Die Zeit verging. Beide sind in Rente gegangen. Frau Valladares Smith, 70, stammt ursprünglich aus Indien, war Sprachlehrerin und arbeitet jetzt als Freiwillige, um Einwanderern Englisch beizubringen. Herr Valladares Smith, 78, aus Memphis, war Immobilienanwalt.

In der Nachbarschaft ragten höhere Gebäude empor und versperrten ihnen die Sicht und das Licht. Neuere Aktionäre waren weniger gewissenhaft bei der Pflege der Gemeinschaftsbereiche, also beauftragte das Gebäude jemanden mit der Reinigung. Und die Wohnung des Paares war zwei Treppen hoch.

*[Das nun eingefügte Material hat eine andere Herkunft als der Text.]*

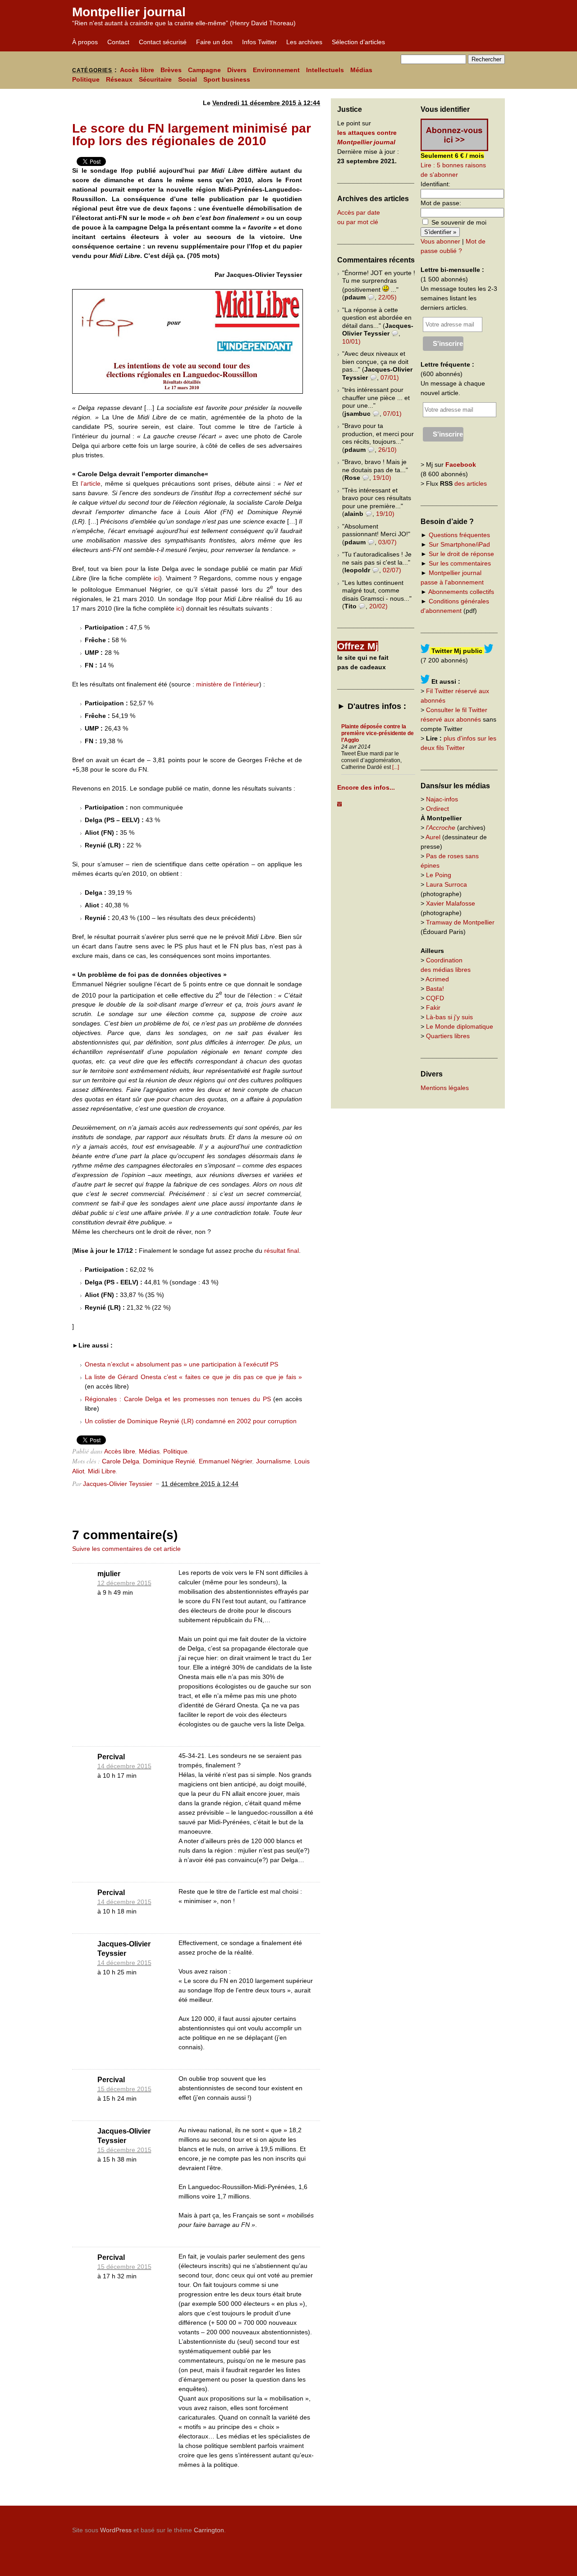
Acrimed (437, 979)
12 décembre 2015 (124, 1583)
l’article (91, 483)
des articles (470, 483)
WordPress (116, 2530)
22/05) (387, 297)
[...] (395, 767)
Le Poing (438, 875)
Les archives (304, 42)
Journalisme (273, 1461)
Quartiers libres (448, 1036)
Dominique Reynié (169, 1461)
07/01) (389, 377)
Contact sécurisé (163, 42)
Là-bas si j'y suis (449, 1017)
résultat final (281, 1250)
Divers (237, 70)
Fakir (433, 1007)
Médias (361, 70)
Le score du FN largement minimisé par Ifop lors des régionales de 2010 (191, 134)
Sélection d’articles (358, 42)
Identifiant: (435, 184)
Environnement (276, 70)
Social (187, 79)
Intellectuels (325, 70)
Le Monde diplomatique (459, 1026)
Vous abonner (440, 241)
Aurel (433, 837)
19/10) (382, 477)
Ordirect (437, 808)
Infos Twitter (259, 42)
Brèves (171, 70)
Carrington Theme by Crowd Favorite (448, 2527)
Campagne (204, 70)
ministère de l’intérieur (227, 684)
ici (157, 578)
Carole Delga (120, 1461)
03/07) (387, 542)
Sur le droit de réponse (461, 553)
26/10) (387, 449)
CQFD (435, 998)
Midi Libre (102, 1471)
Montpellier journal (129, 12)
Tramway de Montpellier (460, 922)
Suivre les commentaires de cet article (126, 1548)
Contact (118, 42)
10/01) (351, 341)
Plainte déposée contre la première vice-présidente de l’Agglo (377, 733)
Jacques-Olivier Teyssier (117, 1483)
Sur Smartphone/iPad (459, 544)
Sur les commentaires (460, 563)
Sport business (226, 79)
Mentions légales (445, 1087)
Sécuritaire (155, 79)
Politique (86, 79)
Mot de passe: (441, 203)
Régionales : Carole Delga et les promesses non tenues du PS (178, 1399)
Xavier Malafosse (450, 903)
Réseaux (119, 79)
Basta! (435, 988)
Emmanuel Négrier (225, 1461)
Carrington (209, 2530)
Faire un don (214, 42)
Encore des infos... (366, 787)
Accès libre (137, 70)
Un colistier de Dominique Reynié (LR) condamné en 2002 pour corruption (191, 1421)
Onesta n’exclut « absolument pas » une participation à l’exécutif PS (181, 1364)
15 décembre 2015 (124, 2089)
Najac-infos (442, 799)
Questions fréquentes (459, 534)
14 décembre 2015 (124, 1766)
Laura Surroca (446, 884)
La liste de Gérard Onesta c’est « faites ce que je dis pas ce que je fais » (193, 1376)
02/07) (392, 570)
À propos (85, 42)
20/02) (378, 606)
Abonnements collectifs (461, 591)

„Als wir älter wurden, dachten wir: ‚Wir haben genug davon, wir möchten eine Veränderung’“, sagte Frau Valladares Smith. „Wir wollten ein neues Kapitel aufschlagen.“

Das bedeutete einen neuen Standort in Manhattan, der mit der U-Bahn zu erreichen ist, in der Nähe eines Parks. „Wir wollten ein Viertel, das wirtschaftlich etwas zurückgenommen wird“, sagte Valladares Smith. „Wir wollten kein Türsteher-Gebäude.“

Sie wollten einen Aufzug und eine Verwaltungsgesellschaft. „Wir hatten genug von der Selbstverwaltung“, sagte er.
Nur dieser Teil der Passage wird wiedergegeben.